[email protected] 0251-8240773
Berita

Rektor UNIDA Jadi Narasumber dalam Konferensi Internasional ICOSTELM 2025, Paparkan Kearifan Lokal Melalui Konsep 21 Karakter Tauhid sebagai Penopang Pendidikan Bangsa

Rektor Universitas Djuanda (UNIDA) Assoc. Prof. Dr. Hj.

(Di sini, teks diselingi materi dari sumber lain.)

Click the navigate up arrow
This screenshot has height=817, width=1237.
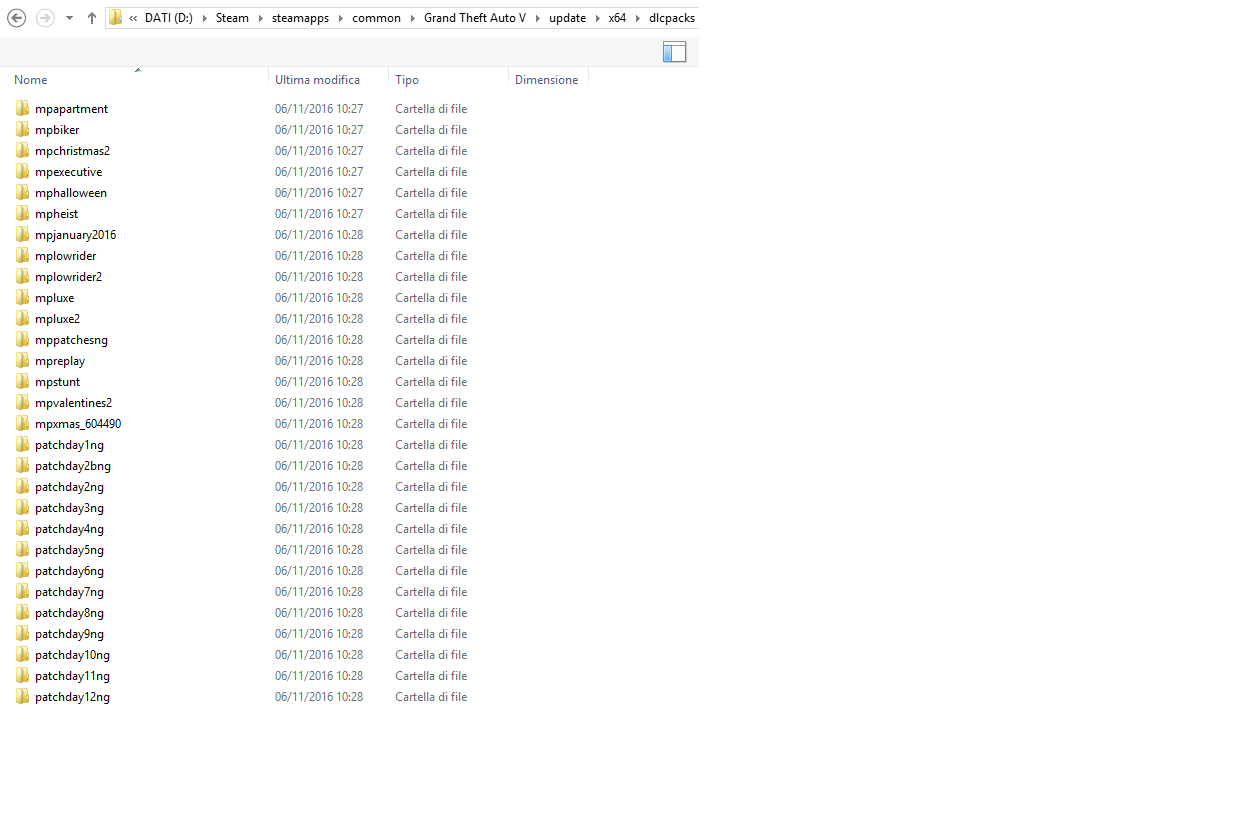[91, 17]
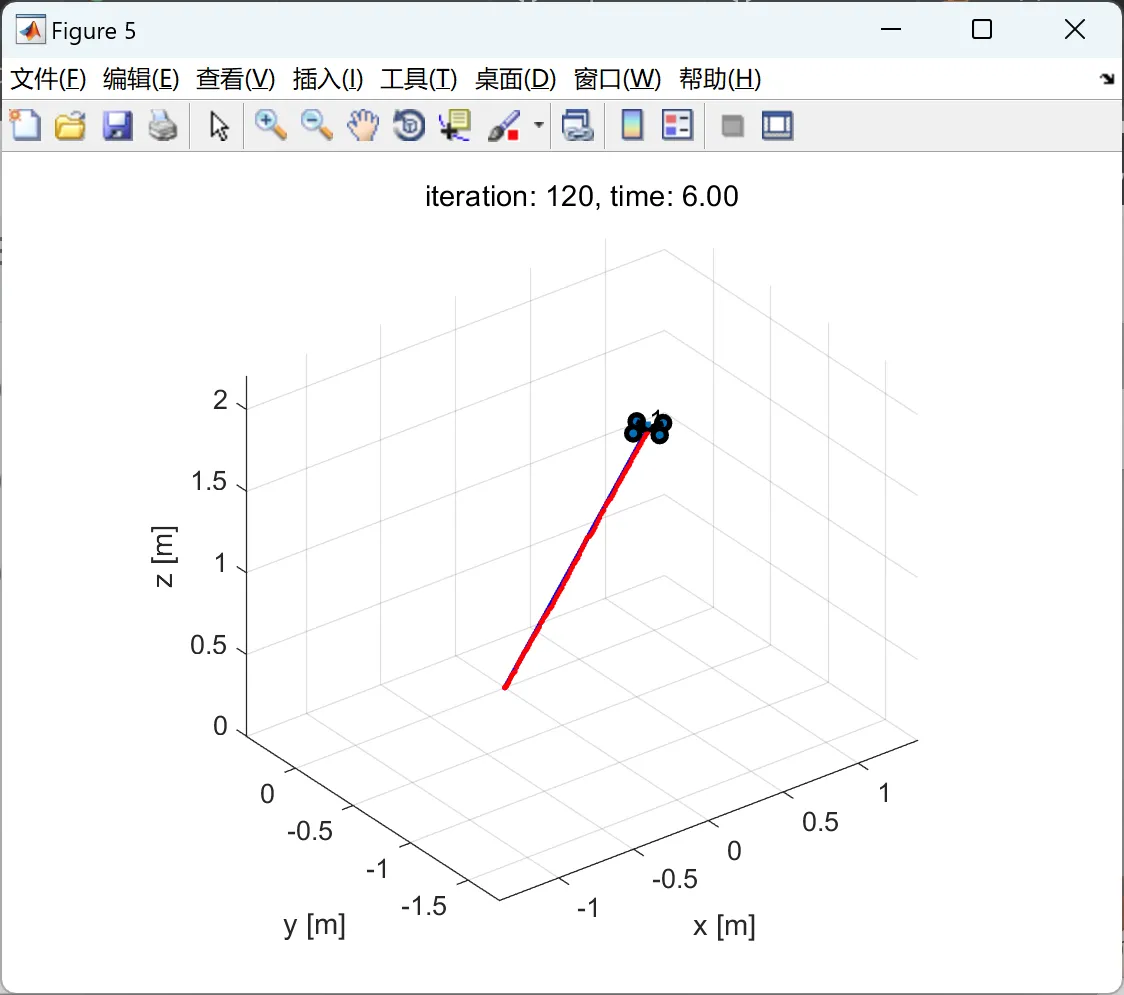Expand the brush color dropdown arrow
The width and height of the screenshot is (1124, 995).
[538, 125]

R. Siti Pupu Fauziah, M.Pd.I tampil sebagai narasumber dalam the 4th International Conference on Sustainability in Technological, Environmental, Law, Management, Social and Economic Matters (ICOSTELM) 2025. Konferensi internasional ini diselenggarakan oleh DMDI (Dunia Melayu Dunia Islam), Universiti Geomatika Malaysia (UGM), dan ASEANACA (Academic Asossociation) pada 6-8 Februari 2025 di Melaka, Malaysia.

Mengangkat tema "Catalyzing Sustainable Growth in ASEAN: Integrating Green Economy, Transformative Education, and Legal Resilience for a Sustainable Future", konferensi ini menjadi wadah pertukaran gagasan untuk pembangunan berkelanjutan di kawasan ASEAN. Dalam kesempatan ini, Rektor UNIDA Assoc. Prof. Dr. Hj. R. Siti Pupu Fauziah, M.Pd.I menyampaikan materi berjudul "Kearifan Lokal Penopang Pendidikan Bangsa (Studi Kasus Universitas Djuanda)".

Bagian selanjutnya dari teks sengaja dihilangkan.